* [Task to carry out]: For the records that follow, please set down exactly the lines between the one holding "Click the PDF" and the one holding "Task: Launch the AI sparkle assistant", inclusive, and only those.
▽
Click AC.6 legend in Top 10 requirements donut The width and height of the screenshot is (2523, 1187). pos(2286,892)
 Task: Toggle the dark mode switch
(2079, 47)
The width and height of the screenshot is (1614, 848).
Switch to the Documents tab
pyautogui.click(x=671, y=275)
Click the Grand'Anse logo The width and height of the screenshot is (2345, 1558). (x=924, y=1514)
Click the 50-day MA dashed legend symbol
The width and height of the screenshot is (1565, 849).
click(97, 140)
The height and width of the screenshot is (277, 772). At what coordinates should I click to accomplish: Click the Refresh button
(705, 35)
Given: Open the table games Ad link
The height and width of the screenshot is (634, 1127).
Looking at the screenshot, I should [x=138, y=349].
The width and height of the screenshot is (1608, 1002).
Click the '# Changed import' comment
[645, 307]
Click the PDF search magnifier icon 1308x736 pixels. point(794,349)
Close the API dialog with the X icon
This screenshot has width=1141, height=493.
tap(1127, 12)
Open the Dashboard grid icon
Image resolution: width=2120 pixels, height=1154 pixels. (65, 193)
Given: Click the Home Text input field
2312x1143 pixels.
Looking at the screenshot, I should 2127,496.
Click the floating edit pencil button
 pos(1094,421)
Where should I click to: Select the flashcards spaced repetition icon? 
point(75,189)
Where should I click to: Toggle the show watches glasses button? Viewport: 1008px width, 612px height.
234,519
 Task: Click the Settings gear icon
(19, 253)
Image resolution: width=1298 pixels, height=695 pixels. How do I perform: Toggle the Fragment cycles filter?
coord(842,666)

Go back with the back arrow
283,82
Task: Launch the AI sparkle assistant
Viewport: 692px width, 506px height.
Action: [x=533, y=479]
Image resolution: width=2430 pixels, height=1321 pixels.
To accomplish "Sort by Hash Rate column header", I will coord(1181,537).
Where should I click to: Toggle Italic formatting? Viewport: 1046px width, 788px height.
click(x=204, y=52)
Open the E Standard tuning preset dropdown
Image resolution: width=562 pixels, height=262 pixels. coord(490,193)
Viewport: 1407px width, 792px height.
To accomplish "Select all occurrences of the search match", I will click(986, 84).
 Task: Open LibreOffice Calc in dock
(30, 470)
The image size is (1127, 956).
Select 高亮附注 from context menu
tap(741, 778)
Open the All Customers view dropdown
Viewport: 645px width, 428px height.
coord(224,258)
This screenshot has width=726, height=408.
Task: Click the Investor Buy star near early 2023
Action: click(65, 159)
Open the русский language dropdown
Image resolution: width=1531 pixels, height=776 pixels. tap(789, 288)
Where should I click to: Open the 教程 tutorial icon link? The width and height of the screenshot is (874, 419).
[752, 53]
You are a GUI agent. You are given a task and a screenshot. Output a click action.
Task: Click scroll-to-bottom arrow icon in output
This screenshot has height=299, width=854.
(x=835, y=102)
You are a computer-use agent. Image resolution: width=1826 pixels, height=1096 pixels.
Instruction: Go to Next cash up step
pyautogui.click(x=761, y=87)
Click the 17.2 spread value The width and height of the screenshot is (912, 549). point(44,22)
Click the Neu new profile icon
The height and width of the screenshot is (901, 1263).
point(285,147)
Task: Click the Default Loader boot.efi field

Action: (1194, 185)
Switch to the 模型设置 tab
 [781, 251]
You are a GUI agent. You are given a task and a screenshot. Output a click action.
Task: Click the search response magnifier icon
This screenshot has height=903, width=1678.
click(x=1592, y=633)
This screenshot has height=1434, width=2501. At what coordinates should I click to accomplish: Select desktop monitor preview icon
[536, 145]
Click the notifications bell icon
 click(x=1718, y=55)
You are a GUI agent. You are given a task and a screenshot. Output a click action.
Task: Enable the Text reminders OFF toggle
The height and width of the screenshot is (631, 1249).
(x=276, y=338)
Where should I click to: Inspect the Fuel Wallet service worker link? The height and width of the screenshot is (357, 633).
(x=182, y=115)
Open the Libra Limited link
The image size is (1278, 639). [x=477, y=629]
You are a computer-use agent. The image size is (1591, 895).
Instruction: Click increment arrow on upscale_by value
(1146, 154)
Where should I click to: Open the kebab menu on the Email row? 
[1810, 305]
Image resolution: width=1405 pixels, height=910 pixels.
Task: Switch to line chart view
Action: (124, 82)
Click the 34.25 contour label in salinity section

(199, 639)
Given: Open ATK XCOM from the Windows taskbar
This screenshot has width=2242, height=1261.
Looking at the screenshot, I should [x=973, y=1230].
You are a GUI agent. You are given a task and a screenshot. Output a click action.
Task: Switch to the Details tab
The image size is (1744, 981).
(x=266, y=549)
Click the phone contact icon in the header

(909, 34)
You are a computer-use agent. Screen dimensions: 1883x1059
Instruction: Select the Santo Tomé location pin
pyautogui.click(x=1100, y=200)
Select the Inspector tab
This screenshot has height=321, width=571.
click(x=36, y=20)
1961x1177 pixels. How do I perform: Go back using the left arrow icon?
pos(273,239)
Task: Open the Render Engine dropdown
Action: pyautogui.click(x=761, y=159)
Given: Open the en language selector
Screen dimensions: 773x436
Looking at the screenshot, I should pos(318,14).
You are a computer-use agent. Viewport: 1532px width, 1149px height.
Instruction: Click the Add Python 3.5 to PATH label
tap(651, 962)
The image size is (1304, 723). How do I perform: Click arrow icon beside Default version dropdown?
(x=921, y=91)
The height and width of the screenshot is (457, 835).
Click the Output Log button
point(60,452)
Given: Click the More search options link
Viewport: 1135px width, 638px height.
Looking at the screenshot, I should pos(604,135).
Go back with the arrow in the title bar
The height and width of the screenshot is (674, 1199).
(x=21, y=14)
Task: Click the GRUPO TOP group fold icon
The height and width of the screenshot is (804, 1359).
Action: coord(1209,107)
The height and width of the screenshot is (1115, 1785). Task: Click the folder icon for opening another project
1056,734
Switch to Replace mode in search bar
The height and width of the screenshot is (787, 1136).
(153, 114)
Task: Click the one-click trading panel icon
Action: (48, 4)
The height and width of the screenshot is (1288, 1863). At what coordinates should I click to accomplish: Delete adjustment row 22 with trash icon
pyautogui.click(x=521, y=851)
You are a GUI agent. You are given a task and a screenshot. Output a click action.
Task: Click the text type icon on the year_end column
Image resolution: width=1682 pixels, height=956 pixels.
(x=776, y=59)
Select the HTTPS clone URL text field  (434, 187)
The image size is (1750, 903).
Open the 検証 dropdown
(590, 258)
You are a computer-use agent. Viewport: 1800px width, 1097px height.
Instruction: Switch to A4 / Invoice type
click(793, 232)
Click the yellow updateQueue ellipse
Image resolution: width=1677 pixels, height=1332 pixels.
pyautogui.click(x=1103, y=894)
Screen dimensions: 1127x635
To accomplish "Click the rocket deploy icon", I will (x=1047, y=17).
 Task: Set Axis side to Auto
△
* [Exercise answer]:
Click the PDF search magnifier icon 1308x736 pixels. point(794,349)
Close the API dialog with the X icon
This screenshot has width=1141, height=493.
tap(1127, 12)
Open the Dashboard grid icon
Image resolution: width=2120 pixels, height=1154 pixels. (65, 193)
Given: Click the Home Text input field
2312x1143 pixels.
Looking at the screenshot, I should 2127,496.
Click the floating edit pencil button
 pos(1094,421)
Where should I click to: Select the flashcards spaced repetition icon? 
point(75,189)
Where should I click to: Toggle the show watches glasses button? Viewport: 1008px width, 612px height.
234,519
 Task: Click the Settings gear icon
(19, 253)
Image resolution: width=1298 pixels, height=695 pixels. How do I perform: Toggle the Fragment cycles filter?
coord(842,666)

Go back with the back arrow
283,82
Task: Launch the AI sparkle assistant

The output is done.